**O QUE SE PEDE:** Altere “redes sociais” para “plataformas digitais” no trecho do texto sobre o populismo que começa em “O terreno português” e termina em “questão de tempo.”, e reescreva esse trecho inteiro.

Este caracteriza-se principalmente pela
dicotomia “nós” (o povo) e “eles” (os
políticos, os poderosos).
Em Portugal, o populismo entrou pela
primeira vez numa campanha eleitoral nas últimas eleições europeias. Os cartazes do
Chega/Basta, que se encontram ainda
colocados, são os primeiros a chegar ao
espaço público com palavras de ordem
claramente populistas. Foi só começo.
O terreno português do populismo é
dominantemente o das redes sociais e do tipo
de interacção que elas propiciam. Mas já
passou daí para certos programas televisivos e
para certo tipo de articulistas justicialistas,
que vivem da “denúncia” e da indignação
moral, e basta fazer uma lista dos casos para
ver como são selectivos e dúplices na
indignação. Em todos os casos têm
audiências. O populismo ainda não passou
nem para o voto, nem para a rua, embora seja
uma questão de tempo.

**DADOS APRESENTADOS:**
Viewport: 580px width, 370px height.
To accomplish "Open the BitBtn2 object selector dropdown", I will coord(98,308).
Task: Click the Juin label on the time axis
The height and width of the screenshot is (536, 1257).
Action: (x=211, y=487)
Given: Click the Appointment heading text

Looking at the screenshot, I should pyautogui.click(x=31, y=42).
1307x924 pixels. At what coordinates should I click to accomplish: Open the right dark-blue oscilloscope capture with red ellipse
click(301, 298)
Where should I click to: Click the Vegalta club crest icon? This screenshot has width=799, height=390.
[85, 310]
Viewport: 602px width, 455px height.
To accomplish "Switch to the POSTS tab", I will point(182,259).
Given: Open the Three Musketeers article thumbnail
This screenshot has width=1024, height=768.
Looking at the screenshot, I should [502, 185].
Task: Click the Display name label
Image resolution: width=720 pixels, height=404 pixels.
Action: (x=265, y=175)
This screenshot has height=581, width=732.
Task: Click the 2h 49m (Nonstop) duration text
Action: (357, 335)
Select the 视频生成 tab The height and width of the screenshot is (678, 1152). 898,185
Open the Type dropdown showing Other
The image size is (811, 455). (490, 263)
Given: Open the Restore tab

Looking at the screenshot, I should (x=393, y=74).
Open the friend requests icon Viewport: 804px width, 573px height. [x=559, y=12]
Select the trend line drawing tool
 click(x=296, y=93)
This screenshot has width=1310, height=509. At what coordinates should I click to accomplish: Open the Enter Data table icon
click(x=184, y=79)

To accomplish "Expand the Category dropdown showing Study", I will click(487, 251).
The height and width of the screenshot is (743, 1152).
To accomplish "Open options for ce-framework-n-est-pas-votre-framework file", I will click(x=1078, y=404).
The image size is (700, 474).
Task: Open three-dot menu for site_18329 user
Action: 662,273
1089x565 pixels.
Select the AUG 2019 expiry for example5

**RESPOSTA:**
O terreno português do populismo é
dominantemente o das plataformas digitais e do tipo
de interacção que elas propiciam. Mas já
passou daí para certos programas televisivos e
para certo tipo de articulistas justicialistas,
que vivem da “denúncia” e da indignação
moral, e basta fazer uma lista dos casos para
ver como são selectivos e dúplices na
indignação. Em todos os casos têm
audiências. O populismo ainda não passou
nem para o voto, nem para a rua, embora seja
uma questão de tempo.